Analysis

Dollar falls on tension ahead of U.S.-China trade talk before recovering as U.S. stocks pare earlier losses

 Market Review - 09/05/2019  23:47GMT  

Dollar falls on tension ahead of U.S.-China trade talk before recovering as U.S. stocks pare earlier losses

Although the greenback fell broadly lower against majority of its peers on Thursday in early New York trading as U.S. stocks tumbled on market fear that trade conflict between United States and China may escalate, dollar later pared intra-day losses as the Dow rebounded after falling initially by nearly 500 points and ended the day down 138 points or 0.54% at 25828. Sterling tumbled to an 8-day low on continued deadlock in Brexit talks between UK Conservative government and the Labour Party.  
  
Versus the Japanese yen, dollar remained under pressure and fell to 109.84 at Asian open on U.S. President Trump's comments as well as selloff in Asian equities and then dropped to 109.61 in European morning on remarks from China's Commerce Ministry. Despite recovering to 109.91, renewed selling emerged and knocked price down to a 3-month low at 109.47 in New York on active safe-haven jpy buying caused by U.S.-China trade tension together with falling U.S. stocks and Treasury yields. However, the pair rebounded on short covering to 109.89 as U.S. stocks pared initial losses. Dler last traded at 109.75 at the close.  
  
President Donald Trump said on earlier in Asian morning to a crowd of supporters in Florida that China "broke the deal" in trade talks with Washington and would face stiff tariffs if no agreement is reached.  
  
China is fully prepared to defend its interests in its trade war with the United States, but hopes the United States can resolve problems through dialogue instead of unilateral steps, the Chinese commerce ministry said on Thursday.  
  
Although the single currency moved sideways in Asia and dipped to briefly 1.1174 in European morning, price found renewed buying and intra-day gain accelerated in New York morning and then rallied to a 1-week high at 1.1251 on renewed usd's weakness due to initial weakness in U.S. stocks but later reterated to 1.1210 as the Dow recovered in New York afternoon.  
  
The British pound went through a roller-coaster ride. Although cabled initially recovered to 1.3026 at European open, price met renewed selling and fell to 1.2976, and then ratcheted lower to an 8-day low of 1.2967 in New York morning on continued Brexit concern.
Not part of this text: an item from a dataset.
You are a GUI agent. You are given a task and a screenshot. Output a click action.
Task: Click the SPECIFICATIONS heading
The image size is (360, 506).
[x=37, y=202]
However, the pair pared erased intra-day losses and rallied in tandem with euro to session highs of 1.3037 due to short covering before retreating.  
  
Reuters reported, the leader of Britain's opposition Labour Party said Prime Minister Theresa May must move her red lines if there was any chance of a breakthrough on Brexit.  
  
In other news, Reuters reported the Bank of England is unlikely to raise interest rates far or fast, even if the economy picks up following a smooth Brexit, Monetary Policy Committee member Michael Saunders said in an interview published on Thursday.   
  
Business investment would probably pick up following a smooth Brexit but a series of "cliff edge" delays could cause it to continue to stagnate, Saunders told the Northern Echo newspaper during a visit to northeast England.   
  
On the data front, Reuters reported U.S. producer prices rose moderately in April, but underlying inflation pressures at the factory gate appeared to be picking up.   
  
The Labor Department said on Thursday its producer price index for final demand increased 0.2 percent last month after jumping 0.6 percent in March. In the 12 months through April, the PPI increased 2.2 percent, matching March's rise.   
  
Economists polled by Reuters had forecast the PPI gaining 0.2 percent in April and increasing 2.3 percent on a year-on-year basis.  
  
Data to be released on Friday :  
  
New Zealand retail sales, Japan all household spending, trade balance, Germany exports, imports, trade balance, current account, France industrial output, non-farm payrolls, Italy industrial output, retail sales, UK GDP, industrial output, manufacturing output, construction output, trade balance, GDP, NIESR GDP estimate, U.S. CPI, real weekly earnings, Federal budget, and Canada building permits, employment change, unemployment rate.